(Beginning of Material for this task)

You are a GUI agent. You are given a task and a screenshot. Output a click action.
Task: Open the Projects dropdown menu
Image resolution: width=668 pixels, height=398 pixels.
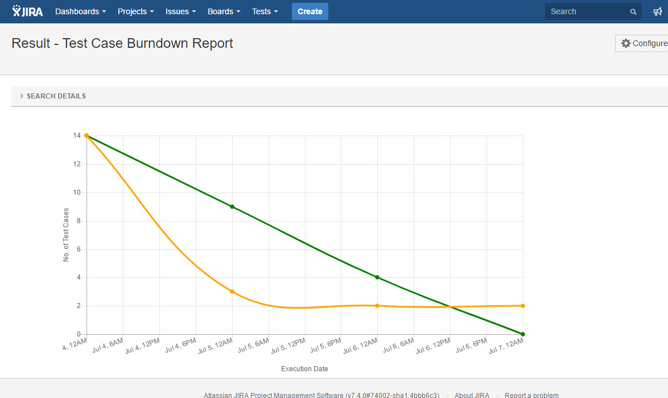[135, 11]
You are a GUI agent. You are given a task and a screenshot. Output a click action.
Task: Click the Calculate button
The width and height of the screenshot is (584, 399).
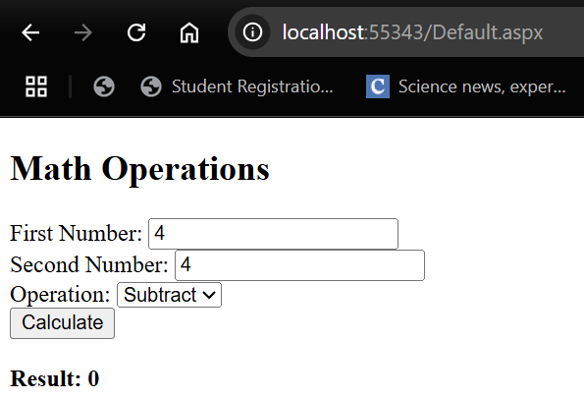pos(62,323)
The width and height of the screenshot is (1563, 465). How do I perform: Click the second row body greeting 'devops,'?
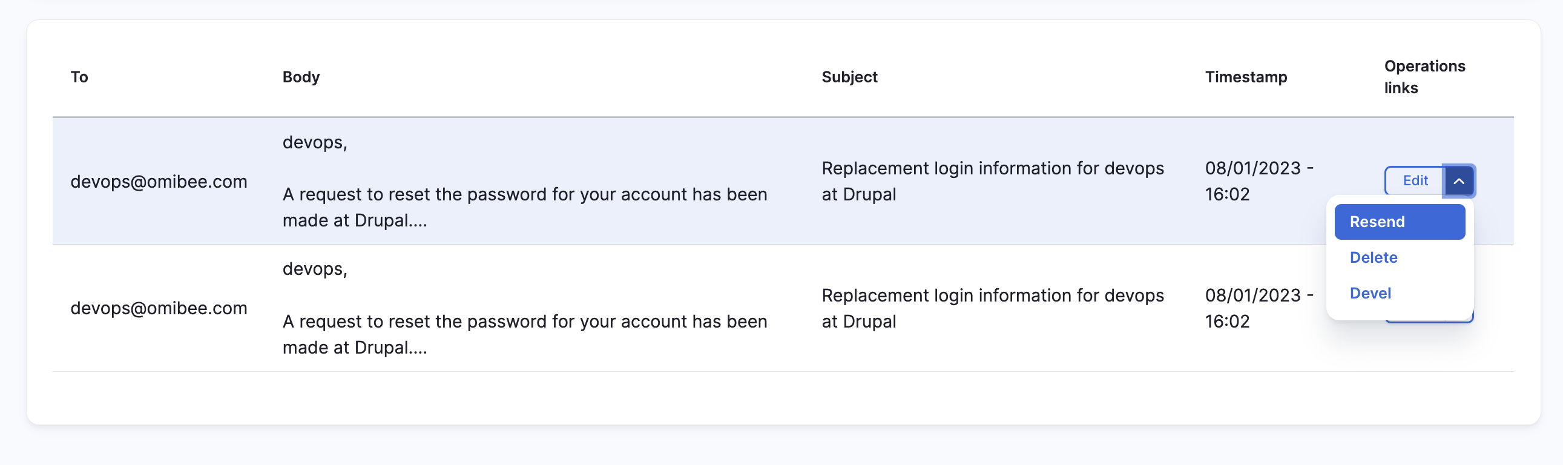coord(315,269)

(End of Material for this task)

### [Work to be completed]
Copy word for word every line from the one holding "Image resolution: width=668" to the end of the listing, both ends included, but do not copy any pictures.

### [Exercise response]
Image resolution: width=668 pixels, height=398 pixels.
[135, 11]
You are a GUI agent. You are given a task and a screenshot. Output a click action.
Task: Click the Calculate button
The width and height of the screenshot is (584, 399).
pos(62,323)
The width and height of the screenshot is (1563, 465). How do I perform: Click the second row body greeting 'devops,'?
coord(315,269)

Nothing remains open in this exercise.